With a Wes Anderson film, there's always a sense that something isn't right—that what you're seeing couldn't be real. Like, why does everyone in The Royal Tenenbaums act as if they live in the 1970s? Or why is no one killed in the shootout between the pirates and Team Zissou in The Life Aquatic? Then there are the eccentric characters: the enthusiastic Max Fischer of Rushmore, the delusional Dignan in Bottle Rocket. Through his distinct style—and his meticulous, colorful visual aesthetic—Anderson typifies the words "unconventional" and "idiosyncratic." Still, surreal as his works might be, they couldn't be more real when it comes to reflecting human experience. Infused with hope and humanity, they connect with us and challenge our pessimistic perceptions of life.

Moonrise Kingdom epitomizes this paradox, right from the opening sequence. It begins in a 1960s New England home filled with kitschy colors and decor—a typical Andersonian mis-en-scene. Through symmetrical tracking shots, we watch a family go about their everyday lives as if they were in a dollhouse with us peeking in. A husband and wife, Walt (Bill Murray) and Laura Bishop (Frances McDormand), sit bored in separate rooms. Elsewhere, their three young boys lie on the floor listening to a record, while their pre-teen sister, Suzy (Kara Hayward), reads a book and later appears peering through a set of binoculars. These offbeat sequences, though out of reach from reality, seem familiar, connected, nostalgic—like we've played these parts before. They also offer insight into the family we're observing—the literal divide between the parents, the album being played, the book being read—as well as the film.

Bruce Willis as Captain Short

Bruce Willis as Captain Short

The film continues in the same vein—seemingly in another world while also feeling close to home. The story, written by Anderson and Roman Coppola, centers on Suzy and Sam (Jared Gilman). Suzy comes from a seemingly functional family, but she sees through the facade—specifically her mother's secret affair—and, out of resentment, rebels. Sam, an orphan and member of the local Khaki Scouts, is similarly troubled, not because of a dysfunctional family but because he has no family at all. When the two unhappy juveniles' eyes meet backstage at a church production of Noah's Ark, it's love at first sight. They start writing each other letters, and their young love leads them to run away into the woods, where they escape their troubled world to create a new one together—the "Moonrise Kingdom"—all while a local search party hunts them down, and a fierce storm brews overhead.

..............................

**WHAT IS ASKED**:
Answer these questions about the Moonrise Kingdom text:
(a) In what decade and region is the home in the film's opening sequence set?
(b) Who co-wrote the story with Anderson?
(c) Where do Suzy and Sam first see each other?

**Item-finding records**:
..............................

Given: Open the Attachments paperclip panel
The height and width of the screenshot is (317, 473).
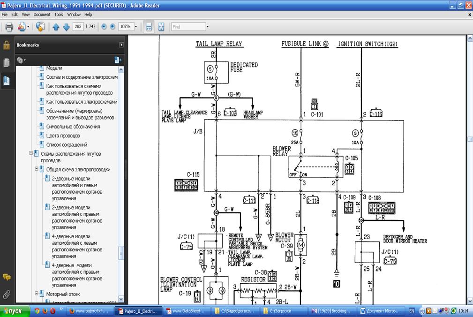Looking at the screenshot, I should tap(7, 294).
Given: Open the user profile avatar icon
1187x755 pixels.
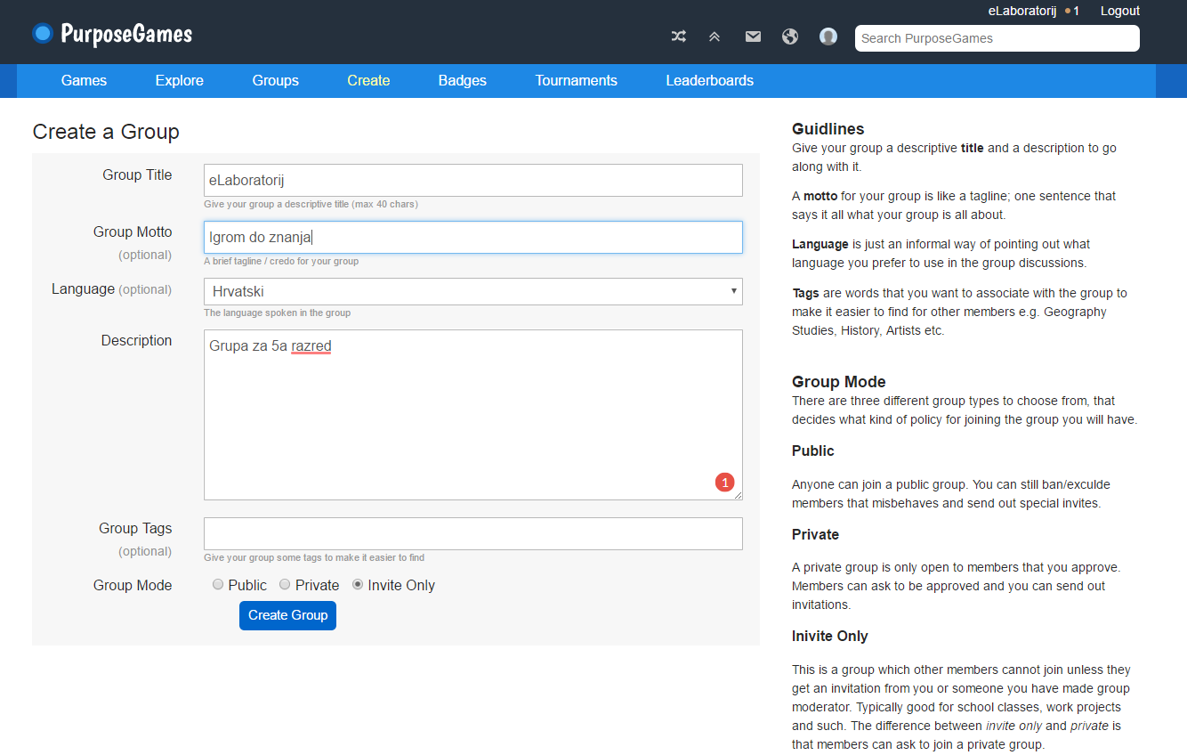Looking at the screenshot, I should tap(828, 37).
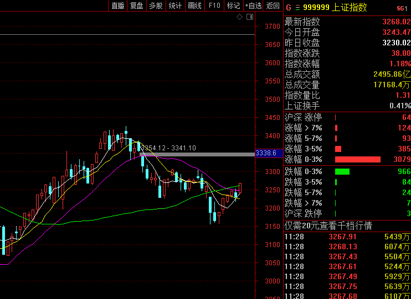Toggle the side panel layout icon
Image resolution: width=411 pixels, height=299 pixels.
pyautogui.click(x=250, y=17)
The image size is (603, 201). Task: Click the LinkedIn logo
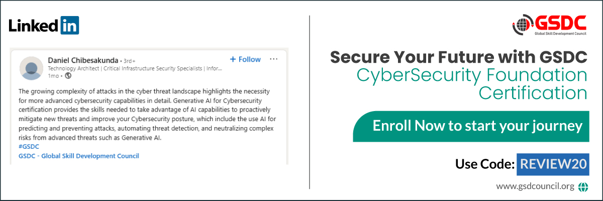coord(44,25)
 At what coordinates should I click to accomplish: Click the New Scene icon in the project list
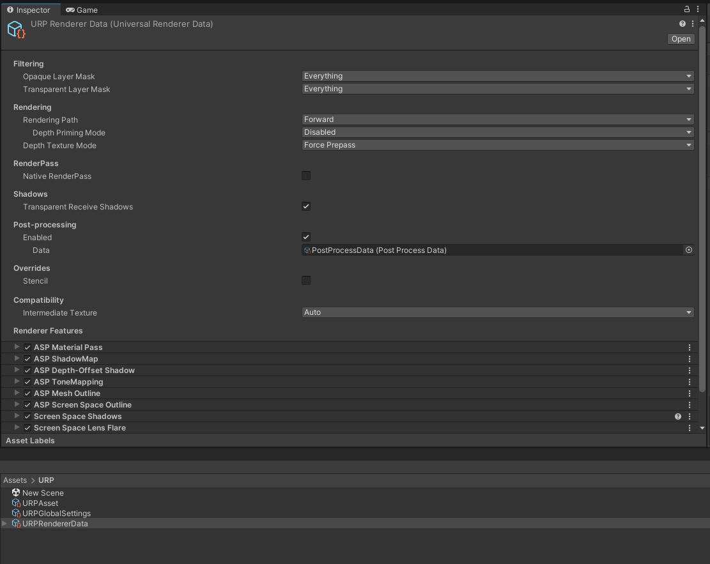pyautogui.click(x=15, y=492)
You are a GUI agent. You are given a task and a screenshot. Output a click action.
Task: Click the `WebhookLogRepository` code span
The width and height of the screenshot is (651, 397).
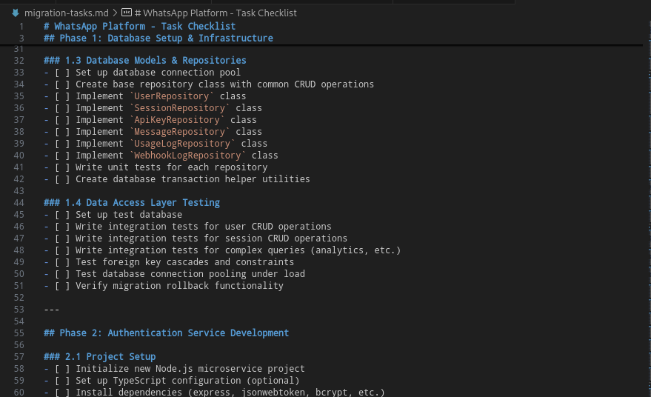pyautogui.click(x=188, y=156)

..............................

**SOLUTION FOR THIS TASK**:
(a) The 1960s, in New England.
(b) Roman Coppola.
(c) Backstage at a church production of Noah's Ark.